[PROMPT]:
Below this line are records; transcribe exactly the lines between the one holding "The image size" and the one holding "Task: Click the Raw", inclusive, and omit the pictures.

[DATA SUPPLIED]:
---+---
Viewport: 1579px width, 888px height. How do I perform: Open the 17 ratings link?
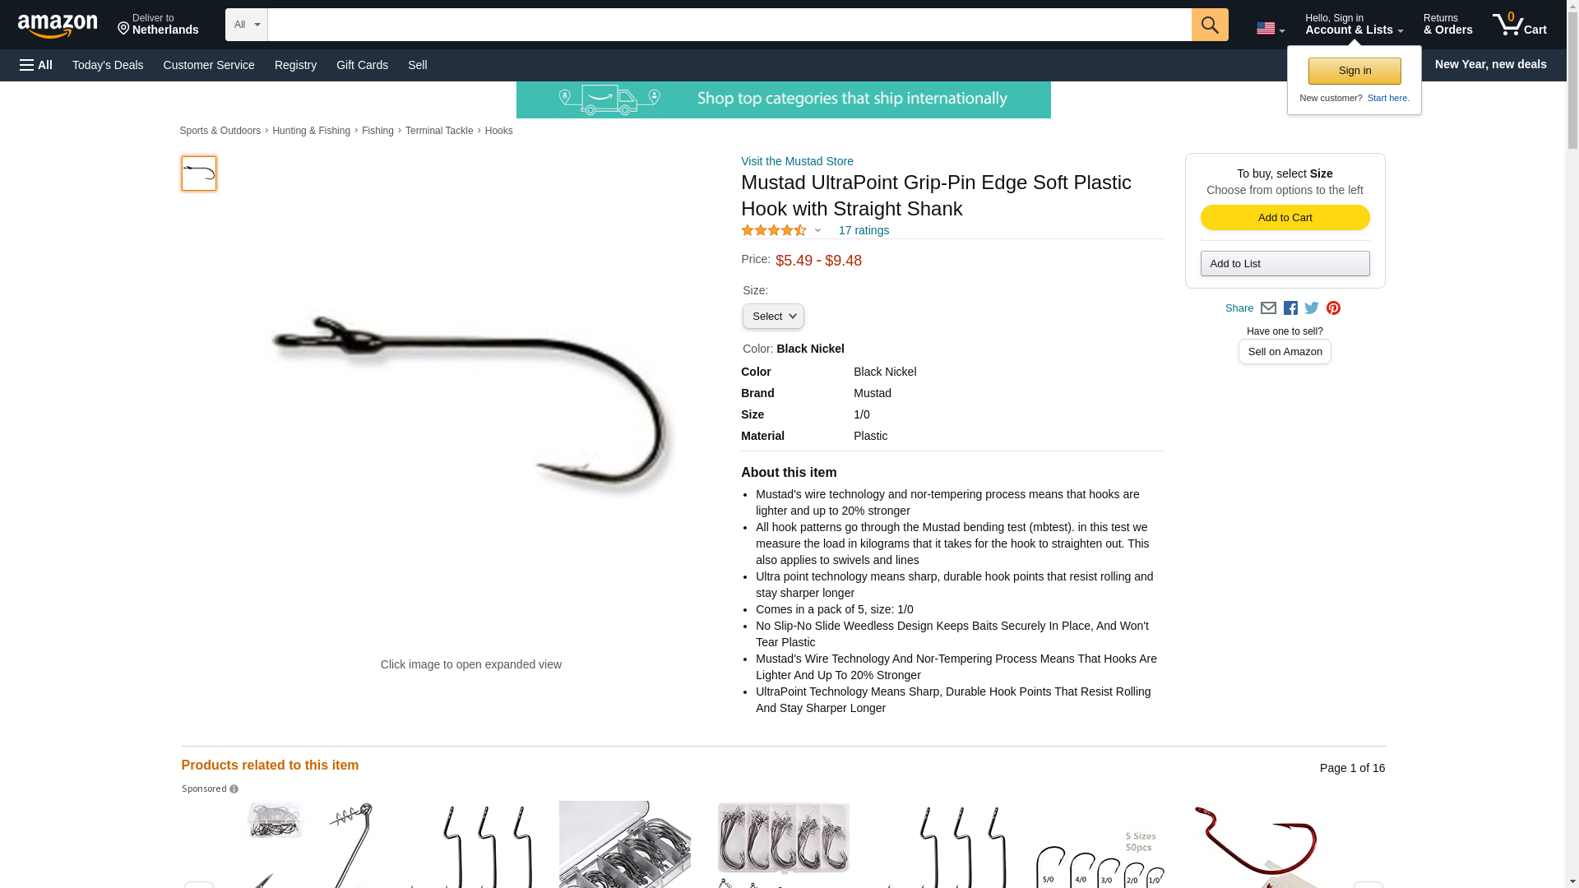(864, 231)
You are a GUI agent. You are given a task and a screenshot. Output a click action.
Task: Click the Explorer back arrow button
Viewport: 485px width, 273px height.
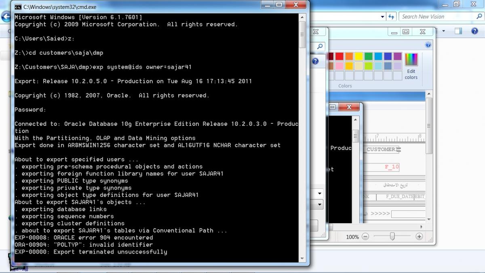(6, 17)
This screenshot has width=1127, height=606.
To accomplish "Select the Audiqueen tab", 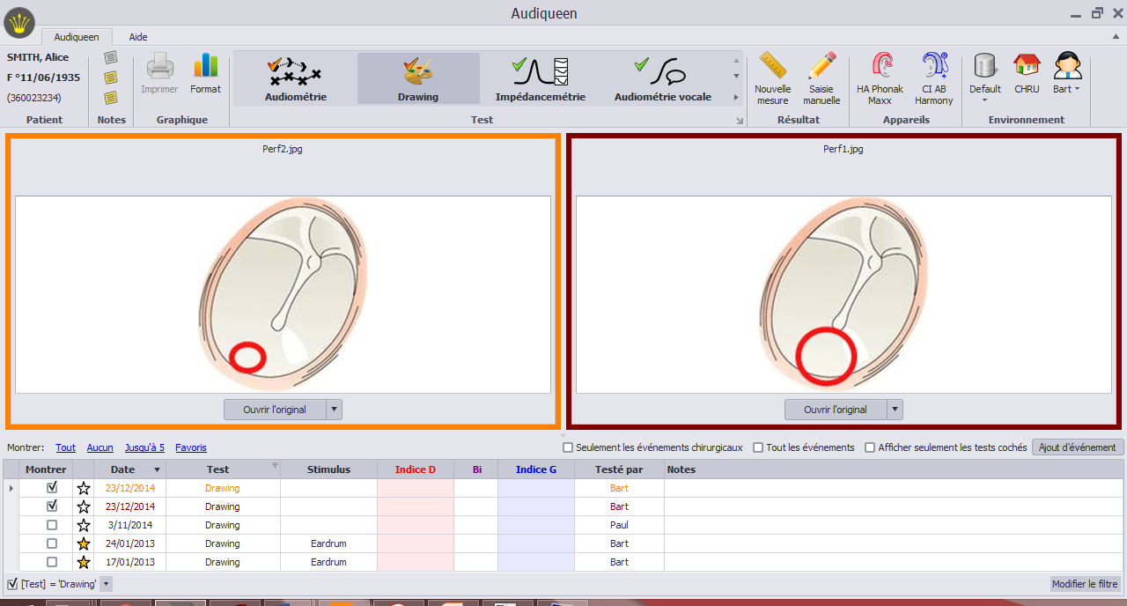I will 77,37.
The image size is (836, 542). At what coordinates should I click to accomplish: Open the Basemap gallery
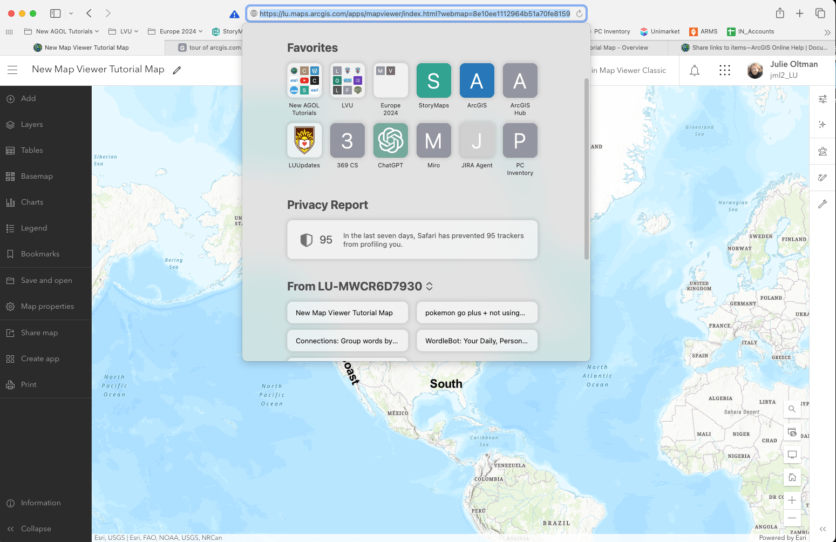pos(36,177)
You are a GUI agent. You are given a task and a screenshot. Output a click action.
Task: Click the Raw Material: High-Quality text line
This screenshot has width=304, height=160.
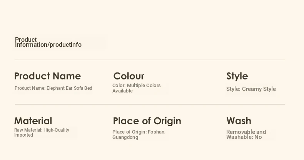(42, 130)

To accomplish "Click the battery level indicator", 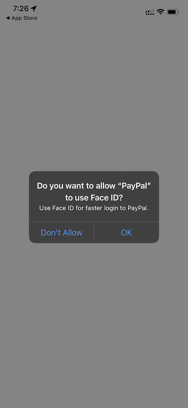I will (173, 12).
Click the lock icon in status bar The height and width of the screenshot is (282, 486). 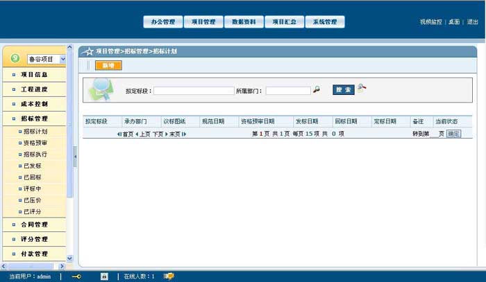pos(104,276)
---+---
[WRITTEN SOLUTION]:
The image size is (836, 542). At what coordinates should I click to accomplish: Open the Basemap gallery
pos(36,177)
You are a GUI agent. You are given a task and a screenshot. Output a click action.
Task: Click the Raw Material: High-Quality text line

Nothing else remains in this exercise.